[Text under study — start]

Airlines are losing billions of dollars as delayed aircraft deliveries and a shortage of working engines push the global aviation industry into its worst supply crisis in years.
The problem, which has been linked to the aftermath of the COVID-19 pandemic and the dominant position of aircraft engine makers, could take a decade to improve, according to the source article. In 2025 alone, airlines are expected to lose about $11 billion because planes are arriving late and some existing jets cannot return to service.
The scale of the disruption has left carriers struggling to replace ageing aircraft, restore capacity and meet demand across major travel markets. Industry executives have warned that the backlog in deliveries is slowing expansion plans and forcing airlines to keep older aircraft in the air for longer.
The shortage of engines is also affecting operations beyond new aircraft handovers. Some airlines are waiting for repairs and replacements before they can fly planes that are already in their fleets, adding pressure on schedules and maintenance programmes.
The crisis reflects a wider bottleneck in aviation manufacturing. Demand for travel has recovered faster than suppliers have been able to deliver aircraft and components, leaving airlines exposed to long delays that are now reshaping fleet planning around the world.
Manufacturers have faced persistent problems since the pandemic, when supply chains were disrupted and production slowed. That recovery has been uneven, with airlines saying the shortages have lasted far longer than many expected.

[Text under study — finish]
[Exercise data — start]

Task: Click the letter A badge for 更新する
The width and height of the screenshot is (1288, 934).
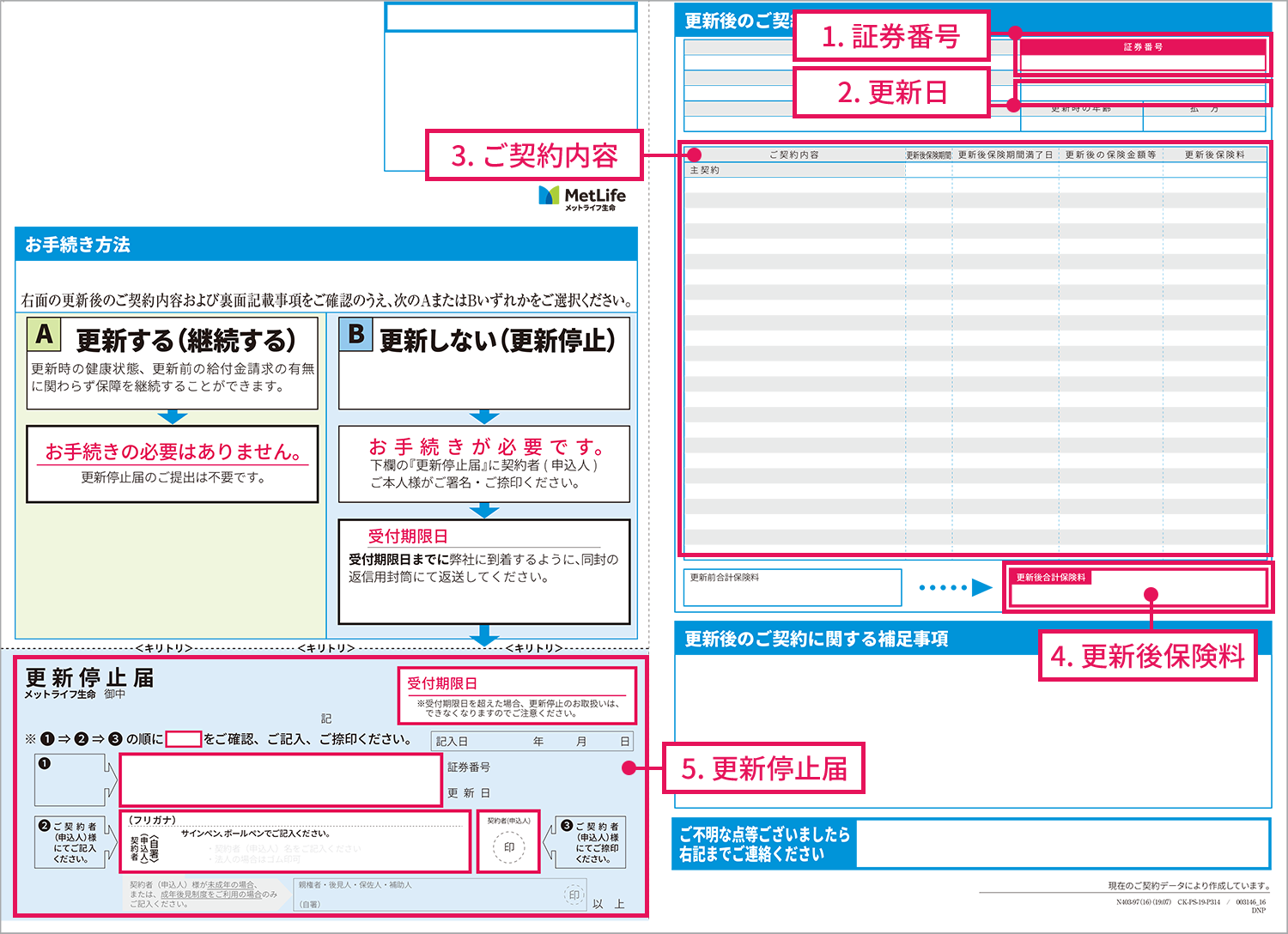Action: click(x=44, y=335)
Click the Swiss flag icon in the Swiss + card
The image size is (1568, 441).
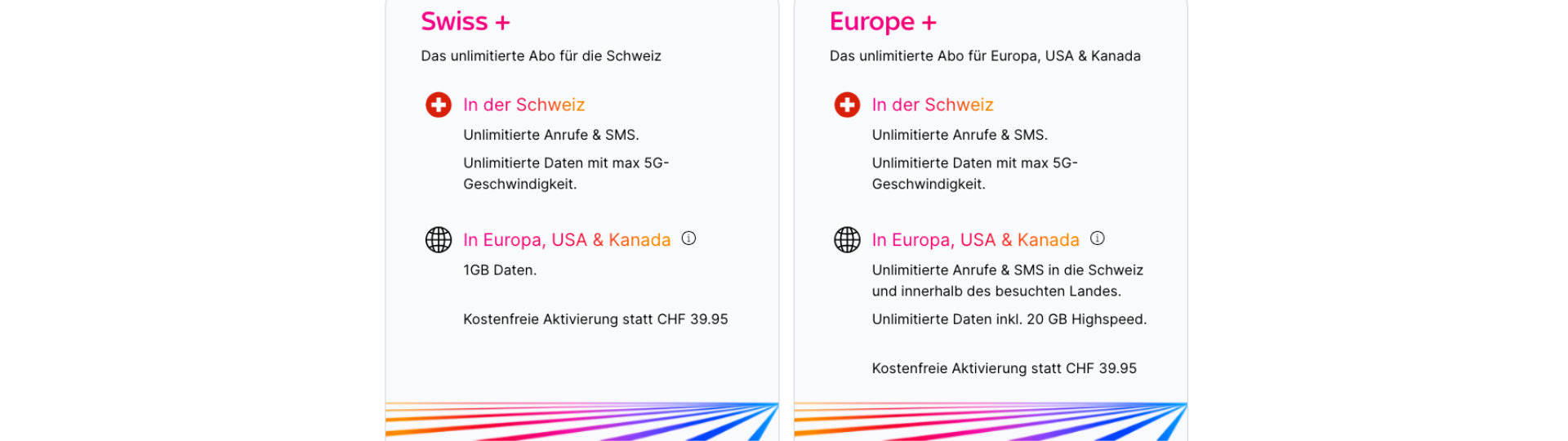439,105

[Exercise data — finish]
[Exercise data — start]

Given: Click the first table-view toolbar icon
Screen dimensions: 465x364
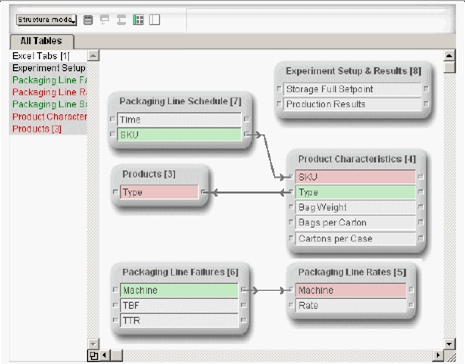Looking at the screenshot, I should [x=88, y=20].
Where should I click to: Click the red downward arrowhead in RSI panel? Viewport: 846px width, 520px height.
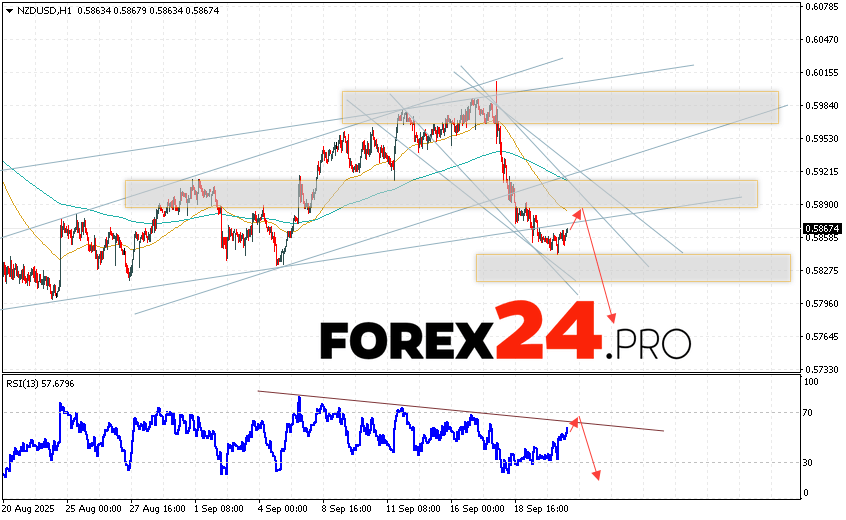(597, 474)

[Exercise data — finish]
[Exercise data — start]

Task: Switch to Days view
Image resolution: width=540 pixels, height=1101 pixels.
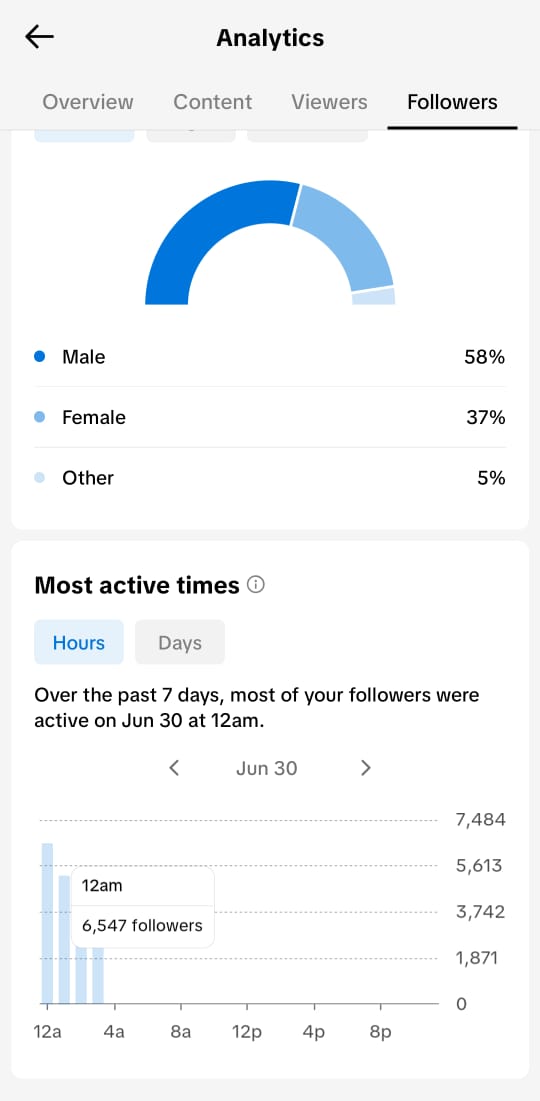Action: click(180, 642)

[Exercise data — finish]

Activity list
1. According to the article on the aviation supply crisis, why are airlines now exposed to long delays that are reshaping fleet planning? Answer in one to three sentences.
2. Write the next part of the article on the aviation supply crisis, starting after its final paragraph.

Exercise results
1. Demand for travel has recovered faster than suppliers have been able to deliver aircraft and components. This gap leaves airlines facing long delays.

2.
Engine makers have come under particular scrutiny because of their central role in aircraft availability. Their market power has become a point of concern for airlines that depend on a small number of suppliers for critical parts and support.
For passengers, the immediate impact is less visible but still significant. Slower fleet growth can limit route launches, reduce spare aircraft availability and make it harder for airlines to recover quickly when disruption hits.
The financial hit is also spreading across the industry. Higher maintenance costs, older aircraft and lower operational flexibility can weaken margins at a time when many carriers are still facing high fuel prices and competitive pressure.
Airlines have long argued that the supply crunch shows how vulnerable aviation remains to shocks in manufacturing. With no quick fix in sight, the industry appears set to live with delays and shortages well into the next decade.